THE STORY SO FAR…
When Life Gives You Lemons…
Ally Russell, a Scripps Ranch High School senior, is our writer for the 2015–2016 school year. She will share her thoughts about SRHS and life as a teen in our community. Ally is founder and president of the school’s Women in Literature Club and copy editor for the yearbook. She titles her column “The Story So Far…” because high school is a time filled with so many firsts. She says that while high school is a time for change, she realizes that she and her peers are just beginning their lives.
Senior year is supposed to be that final breath of relief, knowing you’ve done all you can and recognizing your future is now in the hands of the college admissions boards. The last four years, cramming to raise your borderline grades and collect experiences worth transcribing in college essays, end with that definitive click, saying “yes,” submit my application.
What they don’t tell you about this moment is the panic that comes after. Suddenly self-doubt descends and hundreds of questions enter your head, with the overarching one: Am I good enough? No matter what your SAT score is or whether you’re planning to attend a state school or an Ivy League, every senior has that moment of feeling like he or she fell short.

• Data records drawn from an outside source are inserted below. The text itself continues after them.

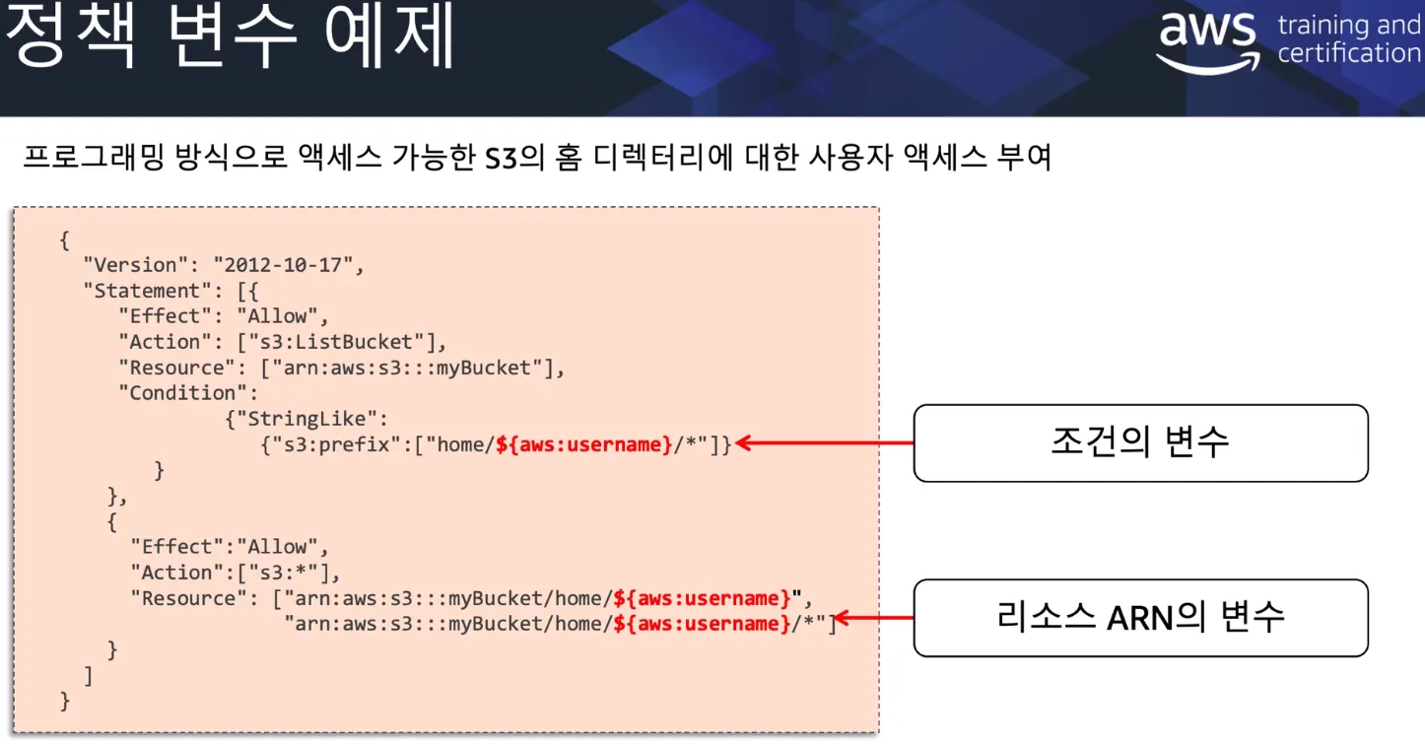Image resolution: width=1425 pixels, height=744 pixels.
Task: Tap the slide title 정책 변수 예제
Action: coord(230,37)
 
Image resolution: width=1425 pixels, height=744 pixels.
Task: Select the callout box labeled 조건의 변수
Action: coord(1140,442)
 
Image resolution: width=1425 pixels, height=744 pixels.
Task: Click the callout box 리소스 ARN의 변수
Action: coord(1140,618)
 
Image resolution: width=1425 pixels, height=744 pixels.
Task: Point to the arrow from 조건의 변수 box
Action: coord(824,443)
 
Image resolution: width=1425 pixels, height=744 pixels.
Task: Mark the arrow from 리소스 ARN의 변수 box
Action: coord(873,619)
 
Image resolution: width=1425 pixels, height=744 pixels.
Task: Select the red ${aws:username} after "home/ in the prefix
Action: coord(583,444)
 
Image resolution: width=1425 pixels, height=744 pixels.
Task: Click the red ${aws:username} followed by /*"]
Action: coord(702,624)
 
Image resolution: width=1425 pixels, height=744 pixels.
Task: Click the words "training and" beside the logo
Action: coord(1348,26)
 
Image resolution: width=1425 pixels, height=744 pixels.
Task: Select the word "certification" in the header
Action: coord(1348,53)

What you don’t expect in high school is the number of times you’ll get knocked down, cut from sports teams, fail the test you studied for all night, or suffer through your first taste of heartbreak. High school exists for many reasons, one of which, I’m convinced, is simply to corral teenagers so we don’t get into too much trouble.

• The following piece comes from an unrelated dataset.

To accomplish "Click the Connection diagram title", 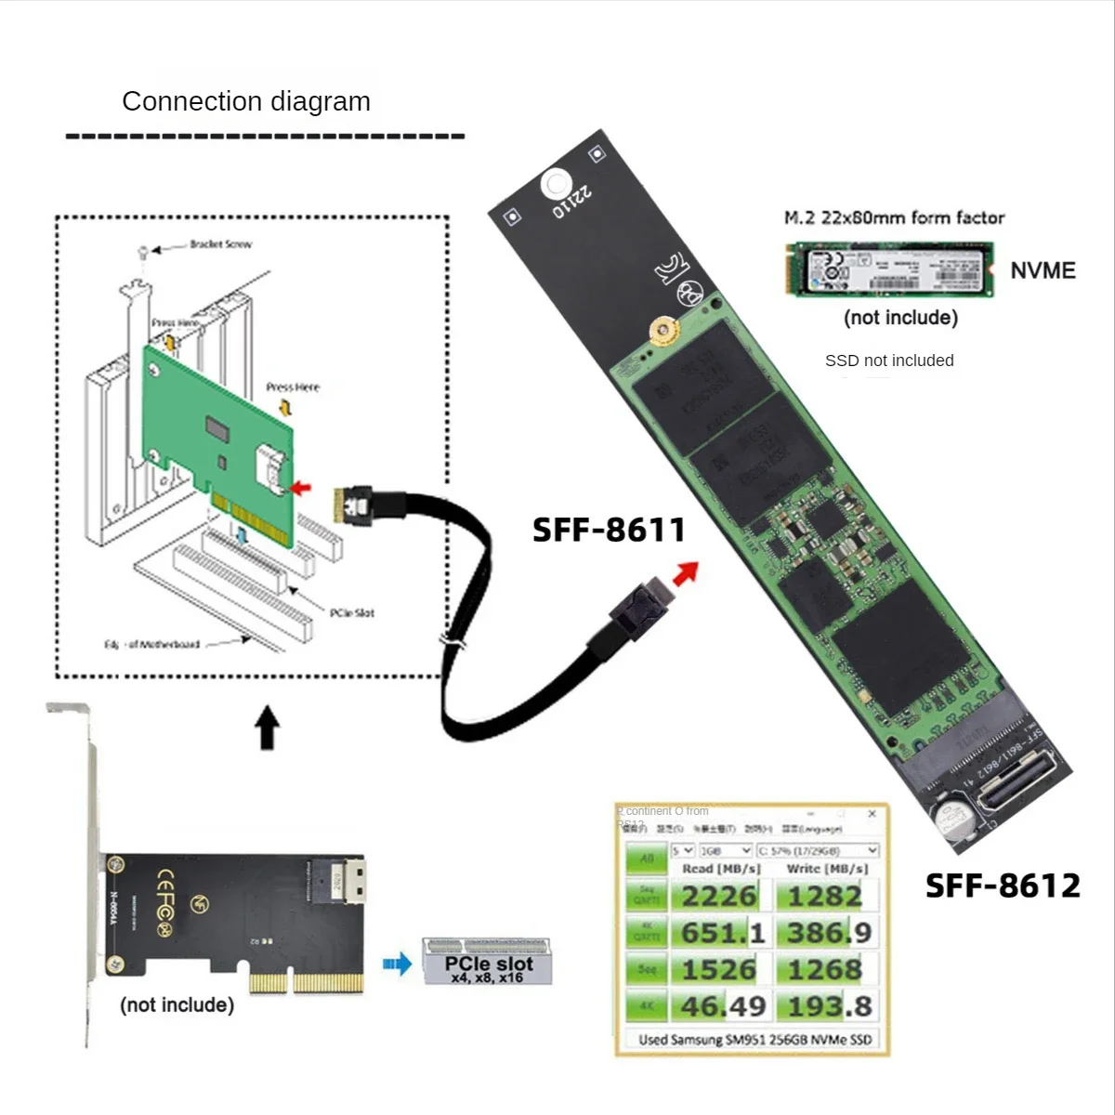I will pyautogui.click(x=246, y=101).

Another reason I think high school exists is to create an environment, more secluded than the real world, that allows you to face failure and learn to recover, cultivating resilience. How we handle failures, learning to abandon juvenile outbursts and embrace looking at failure critically, defines our personality and ability to do well in life. Success is a welcome, often fleeting, emotion. Failure is a much more frequent companion. We can learn to fear it, or we can accept its inevitable presence in our lives and choose how to respond. With college applications sent across the country that will determine the course of our futures, there is nothing to do but wait.
In this waiting period there are two possible outcomes that I, along with the rest of the senior class, have been dwelling on…two answers to the question we are all dying to know: accepted or rejected? These two possibilities will, come spring, crush students’ dreams or validate four long years of effort. I can’t help but picture the two over and over again.
When facing the college admissions process, it’s easy to isolate yourself and assume you’re the only one embarrassed by your SAT score or your lack of volunteer hours. Every application, in every situation, has a weak spot, and it’s easy to believe ours is weaker than our peers when one exists in the isolated and super-competitive environment that is Scripps Ranch High School. I spend more time contemplating whether or not I’ll be accepted than I, admittedly, am spending on senior assignments, and I’ve gone over every possible scenario in my head. While I transcribe my experience about the application process, it’s easier to recognize that my trepidation isn’t more unique than my peers. We all are just seasoned at exuding confidence around each other.
It’s difficult to recognize that where I’ll be in less than a year is a decision no longer in my control. Will I be rejected from every single school I apply to? Will I be accepted to one, forced to commit to a school that isn’t my first choice? While 20 years from now I recognize it won’t make a difference where I get my degree, right now, with only my 18 years of life behind me, it’s difficult to think of anything else.
The future isn’t always meant to be predicted or planned. Sometimes life gives you lemons. It’s how you react and move on that shapes who you are and decides how far you go. Sometimes, despite how much it frightens us, we have to accept that some things are out of our control. We need to adjust to what life throws at us.
As this year ends, I can feel myself slowly learn to look adulthood more squarely in the eye. I’m anxious to use the failure I’ve encountered in high school to build myself into the individual I hope to become. How many times I’ve failed is not the defining factor in my high school career. What documents my progress from a 14-year-old to me four years later, ready to become a responsible young adult, is how I’ve learned to encounter failure and continue on. At the end of the day, we all will encounter failure, but it is how we react that defines our character.